Hercules
Gaining advanced insights from Git repository history.
Install / Use
/learn @src-d/HerculesREADME
Table of Contents
- Overview
- Installation
- Contributions
- License
- Usage
- Roadmap
Overview
Hercules is an amazingly fast and highly customizable Git repository analysis engine written in Go. Batteries are included. Powered by go-git.
Notice (November 2020): the main author is back from the limbo and is gradually resuming the development. See the roadmap.
There are two command-line tools: hercules and labours. The first is a program
written in Go which takes a Git repository and executes a Directed Acyclic Graph (DAG) of analysis tasks over the full commit history.
The second is a Python script which shows some predefined plots over the collected data. These two tools are normally used together through
a pipe. It is possible to write custom analyses using the plugin system. It is also possible
to merge several analysis results together - relevant for organizations.
The analyzed commit history includes branches, merges, etc.
Hercules has been successfully used for several internal projects at source{d}. There are blog posts: 1, 2 and a presentation. Please contribute by testing, fixing bugs, adding new analyses, or coding swagger!


Installation
Grab hercules binary from the Releases page.
labours is installable from PyPi:
pip3 install labours
pip3 is the Python package manager.
Numpy and Scipy can be installed on Windows using http://www.lfd.uci.edu/~gohlke/pythonlibs/
Build from source
You are going to need Go (>= v1.11) and protoc.
git clone https://github.com/src-d/hercules && cd hercules
make
pip3 install -e ./python
GitHub Action
It is possible to run Hercules as a GitHub Action: Hercules on GitHub Marketplace.

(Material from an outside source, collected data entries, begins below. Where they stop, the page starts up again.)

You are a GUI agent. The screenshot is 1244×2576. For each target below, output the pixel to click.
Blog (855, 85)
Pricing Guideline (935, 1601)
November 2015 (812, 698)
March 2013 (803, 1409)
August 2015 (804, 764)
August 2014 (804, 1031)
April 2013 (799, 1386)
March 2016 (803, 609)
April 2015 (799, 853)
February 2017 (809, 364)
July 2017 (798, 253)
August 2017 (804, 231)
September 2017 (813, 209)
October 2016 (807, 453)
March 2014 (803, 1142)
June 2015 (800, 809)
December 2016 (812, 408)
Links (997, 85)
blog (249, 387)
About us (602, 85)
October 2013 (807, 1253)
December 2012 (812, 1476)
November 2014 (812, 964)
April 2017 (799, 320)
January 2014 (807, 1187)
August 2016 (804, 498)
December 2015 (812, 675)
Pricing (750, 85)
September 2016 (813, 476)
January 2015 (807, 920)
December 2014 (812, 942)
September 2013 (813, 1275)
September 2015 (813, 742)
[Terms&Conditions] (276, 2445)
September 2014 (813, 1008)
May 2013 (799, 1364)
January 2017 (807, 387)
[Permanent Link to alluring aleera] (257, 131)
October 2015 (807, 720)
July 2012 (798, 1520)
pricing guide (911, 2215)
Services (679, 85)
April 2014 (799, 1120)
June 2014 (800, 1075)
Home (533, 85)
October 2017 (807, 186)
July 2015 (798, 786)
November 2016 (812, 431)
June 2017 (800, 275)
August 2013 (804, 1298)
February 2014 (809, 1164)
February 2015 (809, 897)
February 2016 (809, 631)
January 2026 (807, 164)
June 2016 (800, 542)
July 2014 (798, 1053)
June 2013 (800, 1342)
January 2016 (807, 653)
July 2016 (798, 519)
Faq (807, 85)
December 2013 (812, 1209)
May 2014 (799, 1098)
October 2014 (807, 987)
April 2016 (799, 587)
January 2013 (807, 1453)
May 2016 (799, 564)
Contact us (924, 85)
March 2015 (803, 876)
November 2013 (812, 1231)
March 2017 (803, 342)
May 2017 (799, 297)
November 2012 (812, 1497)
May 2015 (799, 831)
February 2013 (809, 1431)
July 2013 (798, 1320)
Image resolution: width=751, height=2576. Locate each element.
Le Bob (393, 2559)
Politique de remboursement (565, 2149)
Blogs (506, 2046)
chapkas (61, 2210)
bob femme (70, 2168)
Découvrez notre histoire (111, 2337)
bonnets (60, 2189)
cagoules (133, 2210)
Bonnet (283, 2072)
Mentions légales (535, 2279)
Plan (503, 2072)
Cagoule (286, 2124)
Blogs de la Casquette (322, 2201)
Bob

Please refer to the sample workflow which demonstrates how to setup.
Contributions
...are welcome! See CONTRIBUTING and code of conduct.
License
Usage
The most useful and reliably up-to-date command line reference:
hercules --help
Some examples:
# Use "memory" go-git backend and display the burndown plot. "memory" is the fastest but the repository's git data must fit into RAM.
hercules --burndown https://github.com/go-git/go-git | labours -m burndown-project --resample month
# Use "file system" go-git backend and print some basic information about the repository.
hercules /path/to/cloned/go-git
# Use "file system" go-git backend, cache the cloned repository to /tmp/repo-cache, use Protocol Buffers and display the burndown plot without resampling.
hercules --burndown --pb https://github.com/git/git /tmp/repo-cache | labours -m burndown-project -f pb --resample raw
# Now something fun
# Get the linear history from git rev-list, reverse it
# Pipe to hercules, produce burndown snapshots for every 30 days grouped by 30 days
# Save the raw data to cache.yaml, so that later is possible to labours -i cache.yaml
# Pipe the raw data to labours, set text font size to 16pt, use Agg matplotlib backend and save the plot to output.png
git rev-list HEAD | tac | hercules --commits - --burndown https://github.com/git/git | tee cache.yaml | labours -m burndown-project --font-size 16 --backend Agg --output git.png
labours -i /path/to/yaml allows to read the output from hercules which was saved on disk.
Caching
It is possible to store the cloned repository on disk. The subsequent analysis can run on the corresponding directory instead of cloning from scratch:
# First time - cache
hercules https://github.com/git/git /tmp/repo-cache
# Second time - use the cache
hercules --some-analysis /tmp/repo-cache
GitHub Action
The action produces the artifact named
hercules_charts. Since it is currently impossible to pack several files in one artifact, all the
charts and Tensorflow Projector files are packed in the inner tar archive. In order to view the embeddings,
go to projector.tensorflow.org, click "Load" and choose the two TSVs. Then use UMAP or T-SNE.
Docker image
docker run --rm srcd/hercules hercules --burndown --pb https://github.com/git/git | docker run --rm -i -v $(pwd):/io srcd/hercules labours -f pb -m burndown-project -o /io/git_git.png
Built-in analyses
Project burndown
hercules --burndown
labours -m burndown-project
Line burndown statistics for the whole repository. Exactly the same what git-of-theseus does but much faster. Blaming is performed efficiently and incrementally using a custom RB tree tracking algorithm, and only the last modification date is recorded while running the analysis.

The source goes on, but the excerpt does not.